Reviewed by Dennis Schwartz

A sequel to writer-director Kar Wai Wong’s (“As Tears Go By”/”Happy Together”) 1994 U.S. breakthrough Chungking Express. It’s set in Hong Kong, mostly at night in bars and at diners (there’s product placement shots of Heineken and McDonalds), and is a moody urban comedy/drama that is a fine example of a disjointed anti-narrative tale by a brilliantly innovative filmmaker who gets his feelings across through the cheeky and sometimes surreal visuals and his cool style of filmmaking. Though plotless, it’s surprisingly a touching tale about loneliness and forlorn love. Things are kept looking fit by top-notch cinematographer Christopher Doyle, the director’s regular, and his probing camera work.

The film follows six oddball characters, all twentysomethings, who are confused and searching for something that seems beyond their grasp–just like this story always seems to be beyond our grasp even though we think we are catching up with it. The film ultimately only offers us snapshot peeks at these characters.

Wong Chi-Ming (Leon Lai) is a killer for hire, who’s lazy and likes having all the details of the job arranged for him. For the past three years he’s been a business partner to a woman agent (Michele Reis) who secretly loves him even though they have only met once in all that time. She sets up hits by fax and that’s there only personal contact, though she cleans his spare room located in a warehouse and rummages through his garbage to get a feel about what he’s like. The lonely Wong then meets the playful punk Babe (Karen Mok) and there seems to be hope in relieving his melancholy, until their relationship can’t get beyond a certain elementary stage of frolic and lust.

Mute ex-con He Zhiwu (Takeshi Kaneshiro), who has been been mute since the age of five after eating “bad canned pineapple,” considers himself a self-employed businessman, who re-opens business shops (such as a butcher and vegetable shop) closed for the night by forcing his way in and then coercing passers-by to become his discounted customers. In one such venture he steals an ice cream truck and forces a patron (Fai-hung Chan) to eat ice cream. In another such episode, he falls in love for the first time in his life with wild woman of the night Charlie (Charlie Yeung).
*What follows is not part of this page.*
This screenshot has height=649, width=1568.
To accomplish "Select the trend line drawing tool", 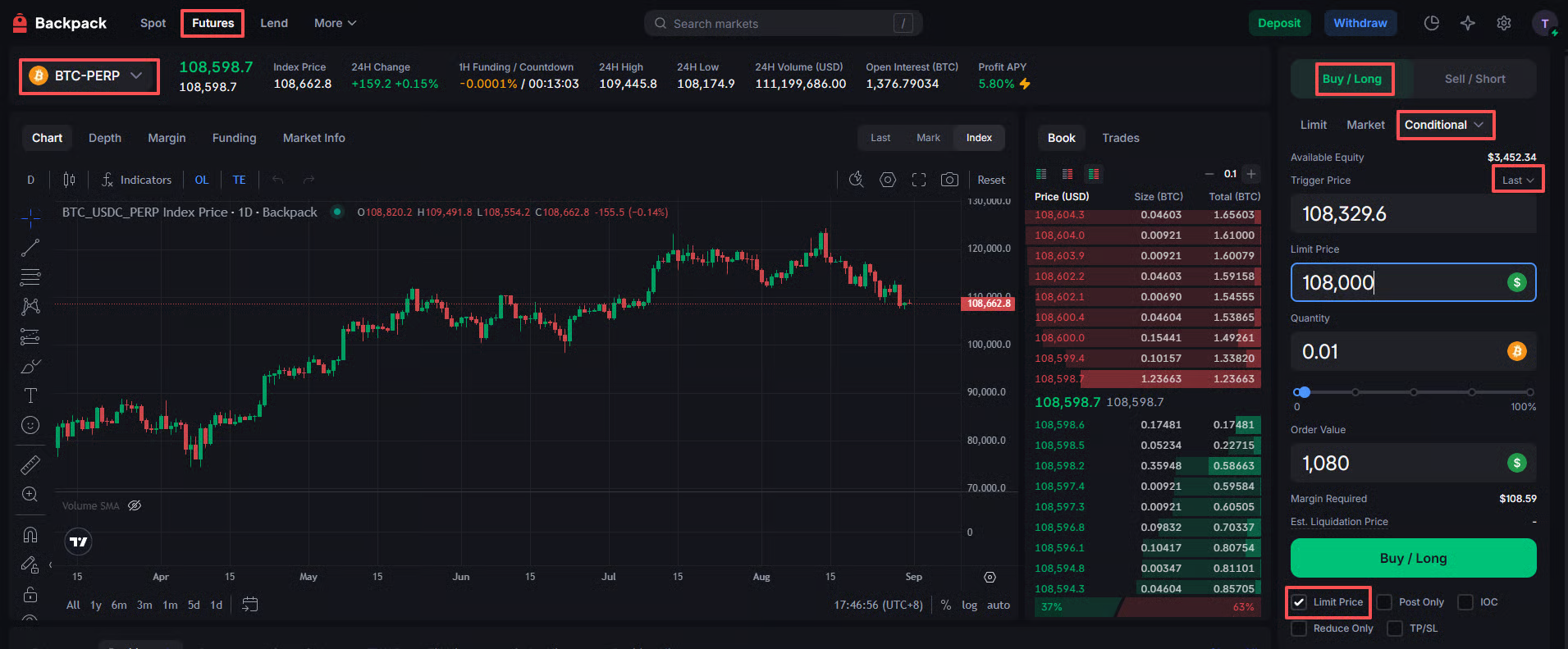I will (30, 247).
She’s a beautiful gal who has a jealous fit that her girlfriend Blondie stole her boyfriend and is now about to marry him. The mute gives her his shoulder to cry on, goes on a futile search with her to get revenge on Blondie and believes she might become his girlfriend, but she fails to show for a later date to a soccer game and disappears from his life. Feeling hurt by the stings of love, he tries getting over it by spending his time shooting videos of his widowed fast-food worker father (Chen Wanei), whose wife was run-over by an ice-cream van, at work in the run-down eatery, tapes which his sullen sixty-year-old father seems to enjoy watching when back in the dumpy apartment they both share. When his dad dies Zhiwu takes over his job at the Midnight Express, where he runs into Charlie who doesn’t recognize or acknowledge him as she meets her newest lover.

There’s minimal dialogue, a constant onslaught of frenzied visuals from violence to tender moments to goofiness and scenes that intercut leaving one in a constant daze at the kinetic visuals. While taking it all in, one can’t help feeling lost in a subterranean and impenetrable Hong Kong, but after awhile it becomes apparent in a neon-lit way what Kar Wai Wong is driving at, and the characters, ill-suited to fit into so-called normal society, do appear as fallen angels in his quintessential film that merges farce, embittered solitude and deep-seated feelings over love lost.

REVIEWED ON 1/6/2007 GRADE: A-

Dennis Schwartz: “Ozus’ World Movie Reviews”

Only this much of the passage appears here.